Endettement massif Notons au passage que c'est pré- cisément la consolidation budgétaire de ces dernières années (comme par exemple la levée des subventions sur le carburant) qui permet aujourd'hui à l'Etat marocain d'avoir un peu de marge de manœuvres et de s'autoriser quelques largesses avec la sacrosainte orthodoxie budgétaire. L'amélioration des équilibres macroéconomiques durant la dernière décennie doit également permettre au Maroc de s'endetter dans des conditions relativement acceptables. Fort de son Investment grade confirmé par les trois agences de notation, le Maroc s'apprête à s'endetter massivement à l'international afin de financer son Plan de relance post-confinement. Si les montants qui seront levés auprès des marchés et des bailleurs de fonds internationaux sont encore inconnus, il n'en demeure pas moins qu'ils devraient se chiffrer à plusieurs dizaines de milliards de DH, eu égard aux immenses dégâts causés par la crise sur le tissu économique et industriel. La question qu'il faut dès lors se poser est : comment utiliser au mieux ces fonds ? Comment faire en sorte que cet endettement massif ne soit pas stérile ? «Une politique de relance a des prérequis. Parmi ces derniers, figure un degré minimum de protectionnisme afin d'éviter que les dépenses publiques n'aillent financer les PIB d'autres pays par le canal des importations», soutient l'économiste et chercheur Khalid Achachi. En outre, afin de limiter l'inflation, ces dépenses doivent être «canalisées exclusivement vers des investissements productifs, s'inscrivant dans le cadre d'une grande stratégie de développement multisectorielle et coordonnée», estime-t-il.

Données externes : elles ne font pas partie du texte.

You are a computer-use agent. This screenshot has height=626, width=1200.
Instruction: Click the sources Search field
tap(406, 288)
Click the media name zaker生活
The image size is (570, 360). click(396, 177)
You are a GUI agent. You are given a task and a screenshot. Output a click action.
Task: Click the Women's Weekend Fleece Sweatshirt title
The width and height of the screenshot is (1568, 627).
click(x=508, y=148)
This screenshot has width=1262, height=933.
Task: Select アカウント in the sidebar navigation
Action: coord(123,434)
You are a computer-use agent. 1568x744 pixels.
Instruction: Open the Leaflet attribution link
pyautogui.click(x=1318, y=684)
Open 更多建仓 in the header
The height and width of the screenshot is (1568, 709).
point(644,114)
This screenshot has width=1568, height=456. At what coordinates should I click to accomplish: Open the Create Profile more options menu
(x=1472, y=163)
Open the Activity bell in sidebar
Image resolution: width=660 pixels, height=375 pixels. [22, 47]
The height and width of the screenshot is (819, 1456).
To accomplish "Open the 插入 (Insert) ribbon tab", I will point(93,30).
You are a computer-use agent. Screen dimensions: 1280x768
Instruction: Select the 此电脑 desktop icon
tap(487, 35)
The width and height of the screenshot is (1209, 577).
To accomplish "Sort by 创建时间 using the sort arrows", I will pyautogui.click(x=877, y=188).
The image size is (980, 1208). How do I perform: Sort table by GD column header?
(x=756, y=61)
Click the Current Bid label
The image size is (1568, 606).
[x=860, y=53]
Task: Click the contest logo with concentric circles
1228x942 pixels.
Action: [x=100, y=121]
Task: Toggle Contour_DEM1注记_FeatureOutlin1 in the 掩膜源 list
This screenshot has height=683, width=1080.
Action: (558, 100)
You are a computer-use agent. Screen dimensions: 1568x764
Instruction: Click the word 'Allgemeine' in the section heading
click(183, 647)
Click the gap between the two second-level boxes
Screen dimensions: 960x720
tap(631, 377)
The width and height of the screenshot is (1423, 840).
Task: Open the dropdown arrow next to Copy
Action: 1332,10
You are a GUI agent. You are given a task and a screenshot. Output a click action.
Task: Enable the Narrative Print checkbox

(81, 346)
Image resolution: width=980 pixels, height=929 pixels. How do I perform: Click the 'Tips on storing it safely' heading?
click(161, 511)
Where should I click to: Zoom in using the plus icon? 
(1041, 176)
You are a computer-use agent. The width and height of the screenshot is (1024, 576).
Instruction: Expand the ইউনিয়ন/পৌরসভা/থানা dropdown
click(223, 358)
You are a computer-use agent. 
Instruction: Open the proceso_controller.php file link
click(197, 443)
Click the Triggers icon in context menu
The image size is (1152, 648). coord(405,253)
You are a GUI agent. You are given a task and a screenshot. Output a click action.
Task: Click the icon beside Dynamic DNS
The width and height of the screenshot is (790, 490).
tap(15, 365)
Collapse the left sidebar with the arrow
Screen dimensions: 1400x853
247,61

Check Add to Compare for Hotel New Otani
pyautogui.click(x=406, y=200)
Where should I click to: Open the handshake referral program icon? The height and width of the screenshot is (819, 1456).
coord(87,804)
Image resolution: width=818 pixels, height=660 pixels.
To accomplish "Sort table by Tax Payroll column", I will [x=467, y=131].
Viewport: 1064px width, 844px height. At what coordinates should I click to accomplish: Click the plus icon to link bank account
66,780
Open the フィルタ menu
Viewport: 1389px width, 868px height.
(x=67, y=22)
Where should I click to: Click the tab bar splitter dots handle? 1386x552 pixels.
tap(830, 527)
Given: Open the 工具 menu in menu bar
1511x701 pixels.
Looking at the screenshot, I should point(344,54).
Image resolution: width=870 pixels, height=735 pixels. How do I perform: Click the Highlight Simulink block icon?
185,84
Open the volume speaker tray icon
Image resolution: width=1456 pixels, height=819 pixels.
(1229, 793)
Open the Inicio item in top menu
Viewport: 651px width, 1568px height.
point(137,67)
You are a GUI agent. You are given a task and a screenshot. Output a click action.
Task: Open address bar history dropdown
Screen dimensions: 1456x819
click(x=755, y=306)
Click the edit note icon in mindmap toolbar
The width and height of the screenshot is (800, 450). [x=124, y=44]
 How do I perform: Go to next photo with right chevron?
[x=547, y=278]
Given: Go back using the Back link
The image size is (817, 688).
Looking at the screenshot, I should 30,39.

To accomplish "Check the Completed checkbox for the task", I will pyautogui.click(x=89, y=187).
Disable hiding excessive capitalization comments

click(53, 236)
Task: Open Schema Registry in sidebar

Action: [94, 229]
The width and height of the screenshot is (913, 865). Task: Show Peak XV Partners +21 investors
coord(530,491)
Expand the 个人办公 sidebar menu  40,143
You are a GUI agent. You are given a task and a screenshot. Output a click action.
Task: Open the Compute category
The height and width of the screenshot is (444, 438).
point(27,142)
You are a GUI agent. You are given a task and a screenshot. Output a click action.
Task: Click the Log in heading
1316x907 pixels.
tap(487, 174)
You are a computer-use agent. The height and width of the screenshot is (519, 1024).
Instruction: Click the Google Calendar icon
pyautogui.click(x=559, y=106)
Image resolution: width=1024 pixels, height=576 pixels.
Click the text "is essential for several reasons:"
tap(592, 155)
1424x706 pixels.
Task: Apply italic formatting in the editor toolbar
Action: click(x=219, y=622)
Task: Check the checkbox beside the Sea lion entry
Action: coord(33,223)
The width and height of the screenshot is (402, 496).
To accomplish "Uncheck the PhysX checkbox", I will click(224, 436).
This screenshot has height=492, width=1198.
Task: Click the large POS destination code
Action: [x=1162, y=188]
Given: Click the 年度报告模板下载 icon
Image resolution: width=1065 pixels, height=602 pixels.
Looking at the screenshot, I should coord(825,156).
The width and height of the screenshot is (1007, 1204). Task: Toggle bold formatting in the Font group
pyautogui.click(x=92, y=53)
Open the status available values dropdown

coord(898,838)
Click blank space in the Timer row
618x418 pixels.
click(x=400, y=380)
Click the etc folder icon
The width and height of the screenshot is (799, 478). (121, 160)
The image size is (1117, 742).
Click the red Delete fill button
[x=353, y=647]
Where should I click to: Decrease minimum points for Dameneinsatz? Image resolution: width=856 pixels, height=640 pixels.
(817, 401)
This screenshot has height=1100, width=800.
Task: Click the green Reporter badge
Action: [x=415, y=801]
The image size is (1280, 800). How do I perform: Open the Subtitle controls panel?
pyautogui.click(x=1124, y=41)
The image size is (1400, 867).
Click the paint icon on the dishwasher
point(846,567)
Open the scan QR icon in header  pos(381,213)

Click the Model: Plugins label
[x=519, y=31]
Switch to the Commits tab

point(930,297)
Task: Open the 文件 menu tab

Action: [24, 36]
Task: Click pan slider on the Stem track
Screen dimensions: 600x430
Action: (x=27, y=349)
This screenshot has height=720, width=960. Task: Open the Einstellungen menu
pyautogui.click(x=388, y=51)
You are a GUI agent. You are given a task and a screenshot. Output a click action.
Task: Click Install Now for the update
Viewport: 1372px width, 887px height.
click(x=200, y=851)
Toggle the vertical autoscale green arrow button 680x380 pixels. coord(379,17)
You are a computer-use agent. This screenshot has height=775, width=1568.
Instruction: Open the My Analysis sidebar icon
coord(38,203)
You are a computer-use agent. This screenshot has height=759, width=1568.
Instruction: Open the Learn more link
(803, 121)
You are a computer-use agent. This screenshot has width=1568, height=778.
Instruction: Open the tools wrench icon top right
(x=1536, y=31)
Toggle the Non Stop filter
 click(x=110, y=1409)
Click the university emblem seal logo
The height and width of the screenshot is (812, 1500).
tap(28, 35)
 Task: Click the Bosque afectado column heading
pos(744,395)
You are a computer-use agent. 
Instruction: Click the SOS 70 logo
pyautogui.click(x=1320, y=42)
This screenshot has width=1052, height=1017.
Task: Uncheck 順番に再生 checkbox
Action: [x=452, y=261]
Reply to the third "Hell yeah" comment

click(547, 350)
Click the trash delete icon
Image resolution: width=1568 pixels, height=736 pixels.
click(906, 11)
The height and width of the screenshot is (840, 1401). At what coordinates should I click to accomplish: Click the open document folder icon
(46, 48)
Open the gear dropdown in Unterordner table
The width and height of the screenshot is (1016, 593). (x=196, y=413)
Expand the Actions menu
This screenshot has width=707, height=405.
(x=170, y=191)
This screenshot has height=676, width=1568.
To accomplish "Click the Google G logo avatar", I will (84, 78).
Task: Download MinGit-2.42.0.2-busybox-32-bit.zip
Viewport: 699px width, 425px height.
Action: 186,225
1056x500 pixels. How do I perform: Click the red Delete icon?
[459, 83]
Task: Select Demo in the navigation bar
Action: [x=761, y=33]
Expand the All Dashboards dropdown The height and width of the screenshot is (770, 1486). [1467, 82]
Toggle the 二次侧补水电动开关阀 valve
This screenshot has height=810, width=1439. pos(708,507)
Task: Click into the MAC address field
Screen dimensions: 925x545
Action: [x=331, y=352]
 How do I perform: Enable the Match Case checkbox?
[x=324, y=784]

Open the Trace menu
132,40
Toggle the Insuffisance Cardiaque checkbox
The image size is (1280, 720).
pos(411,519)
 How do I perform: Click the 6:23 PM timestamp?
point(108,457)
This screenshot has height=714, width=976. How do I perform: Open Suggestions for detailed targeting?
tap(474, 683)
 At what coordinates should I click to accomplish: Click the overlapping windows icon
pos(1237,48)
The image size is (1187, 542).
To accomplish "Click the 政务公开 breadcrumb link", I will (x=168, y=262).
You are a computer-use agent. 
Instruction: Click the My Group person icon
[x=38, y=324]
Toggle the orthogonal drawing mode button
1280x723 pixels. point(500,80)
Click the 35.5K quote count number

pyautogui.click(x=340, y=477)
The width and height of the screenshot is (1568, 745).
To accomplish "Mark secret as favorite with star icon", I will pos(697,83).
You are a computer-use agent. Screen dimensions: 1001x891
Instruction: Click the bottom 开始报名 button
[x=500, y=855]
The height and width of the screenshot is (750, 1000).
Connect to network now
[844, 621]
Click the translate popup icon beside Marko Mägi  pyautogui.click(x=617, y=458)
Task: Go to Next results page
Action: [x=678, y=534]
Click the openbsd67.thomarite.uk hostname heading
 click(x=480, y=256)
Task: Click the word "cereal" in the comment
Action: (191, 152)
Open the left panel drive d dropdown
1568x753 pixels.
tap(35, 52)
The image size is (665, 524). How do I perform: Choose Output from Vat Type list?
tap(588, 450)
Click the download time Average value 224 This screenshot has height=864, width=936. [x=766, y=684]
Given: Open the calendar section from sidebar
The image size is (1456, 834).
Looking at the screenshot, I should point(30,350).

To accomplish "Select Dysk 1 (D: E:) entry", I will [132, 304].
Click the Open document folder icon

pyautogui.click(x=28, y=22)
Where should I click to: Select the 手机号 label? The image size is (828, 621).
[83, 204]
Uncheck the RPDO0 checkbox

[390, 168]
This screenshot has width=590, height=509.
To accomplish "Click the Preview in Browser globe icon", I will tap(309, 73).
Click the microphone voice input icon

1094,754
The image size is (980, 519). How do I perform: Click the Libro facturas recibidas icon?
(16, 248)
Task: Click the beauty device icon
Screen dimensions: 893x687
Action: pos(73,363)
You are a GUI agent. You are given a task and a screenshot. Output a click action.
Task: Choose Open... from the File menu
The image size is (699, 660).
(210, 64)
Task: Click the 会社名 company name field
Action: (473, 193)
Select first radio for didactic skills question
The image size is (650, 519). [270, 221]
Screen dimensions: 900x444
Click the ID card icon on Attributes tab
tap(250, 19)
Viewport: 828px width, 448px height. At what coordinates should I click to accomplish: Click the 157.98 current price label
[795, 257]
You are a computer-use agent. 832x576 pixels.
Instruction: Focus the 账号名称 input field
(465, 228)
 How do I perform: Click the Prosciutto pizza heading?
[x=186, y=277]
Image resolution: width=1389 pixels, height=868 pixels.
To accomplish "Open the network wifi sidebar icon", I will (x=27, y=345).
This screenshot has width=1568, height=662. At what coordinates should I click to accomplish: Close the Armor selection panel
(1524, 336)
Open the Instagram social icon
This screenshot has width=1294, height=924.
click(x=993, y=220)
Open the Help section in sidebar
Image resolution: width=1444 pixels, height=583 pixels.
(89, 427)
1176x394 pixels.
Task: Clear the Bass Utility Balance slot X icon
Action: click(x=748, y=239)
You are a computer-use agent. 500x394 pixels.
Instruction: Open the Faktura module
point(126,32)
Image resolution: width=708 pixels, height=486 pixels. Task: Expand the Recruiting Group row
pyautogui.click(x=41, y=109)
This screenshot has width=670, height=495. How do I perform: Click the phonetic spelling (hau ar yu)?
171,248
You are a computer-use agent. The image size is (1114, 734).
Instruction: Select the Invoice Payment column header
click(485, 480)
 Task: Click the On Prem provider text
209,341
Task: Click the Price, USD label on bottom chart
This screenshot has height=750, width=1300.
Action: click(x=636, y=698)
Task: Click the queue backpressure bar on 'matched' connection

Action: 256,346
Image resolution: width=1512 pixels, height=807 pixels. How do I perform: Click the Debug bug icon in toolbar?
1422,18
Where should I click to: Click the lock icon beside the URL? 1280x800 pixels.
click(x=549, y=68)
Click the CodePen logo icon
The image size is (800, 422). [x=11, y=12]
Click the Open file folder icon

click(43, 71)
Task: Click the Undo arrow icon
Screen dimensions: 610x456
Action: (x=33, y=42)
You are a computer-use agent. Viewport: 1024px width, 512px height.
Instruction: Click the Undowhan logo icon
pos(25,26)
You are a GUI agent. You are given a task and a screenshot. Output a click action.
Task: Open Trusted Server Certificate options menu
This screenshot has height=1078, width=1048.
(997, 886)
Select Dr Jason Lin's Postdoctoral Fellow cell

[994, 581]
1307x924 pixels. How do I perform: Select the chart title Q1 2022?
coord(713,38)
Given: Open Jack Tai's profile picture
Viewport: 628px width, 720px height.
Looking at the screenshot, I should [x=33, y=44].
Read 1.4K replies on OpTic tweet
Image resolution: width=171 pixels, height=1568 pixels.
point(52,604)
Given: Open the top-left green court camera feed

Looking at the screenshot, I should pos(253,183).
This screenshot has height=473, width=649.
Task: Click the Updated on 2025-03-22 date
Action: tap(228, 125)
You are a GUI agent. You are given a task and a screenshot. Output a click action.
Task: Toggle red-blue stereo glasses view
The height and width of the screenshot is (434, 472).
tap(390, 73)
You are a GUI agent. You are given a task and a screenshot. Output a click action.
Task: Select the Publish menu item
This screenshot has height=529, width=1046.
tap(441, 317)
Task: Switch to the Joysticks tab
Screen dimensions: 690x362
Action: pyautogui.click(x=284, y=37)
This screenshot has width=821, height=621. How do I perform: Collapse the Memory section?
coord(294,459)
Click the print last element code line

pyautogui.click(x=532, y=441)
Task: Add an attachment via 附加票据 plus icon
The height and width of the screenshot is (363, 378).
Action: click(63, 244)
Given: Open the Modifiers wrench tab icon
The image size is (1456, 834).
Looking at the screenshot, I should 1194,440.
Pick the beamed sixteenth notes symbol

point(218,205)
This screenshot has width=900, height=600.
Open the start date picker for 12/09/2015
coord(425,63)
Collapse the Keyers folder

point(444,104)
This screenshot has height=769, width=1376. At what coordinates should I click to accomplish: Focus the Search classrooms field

En définitive, cette politique de relance par le budget et la dette n'aura de sens que si elle permet de générer de la croissance vigoureuse dans les prochaines années (après une phase de récession inéluctable). Il ne faudra donc pas se tromper sur les choix qui seront fait en matière d'allocation des ressources et de stratégie de relance. Dans le cas contraire, notre économie court au devant de grandes difficultés. ◆
Déficit budgétaire: Ce que prévoit CFG Marchés Les analystes de CFG Marchés anticipent un déficit budgétaire de 81 Mds de dirhams cette année soit -7,5% du PIB. La situation devrait être encore plus grave si le gouvernement venait à ne pas réaliser son programme de privatisations budgétisé cette année, à ne pas lever de fonds à travers les nouveaux mécanismes de financement, et venait à décider de poursuivre son programme d'investissement initialement prévu pour sécuriser la croissance économie future. Dans le but de financer le déficit budgétaire estimé sur la base des hypothèses de CFG, le gouvernement devrait lever 38,5 Mds de DH supplémentaires (par rapport au niveau prévu dans la LF 2020), soit un total de 148 Mds, un niveau situé dans le haut de la fourchette des levées historiques sur les 5 dernières années. Ceci en supposant que seulement 11 Mrds de DH seront levés à l'international en 2020.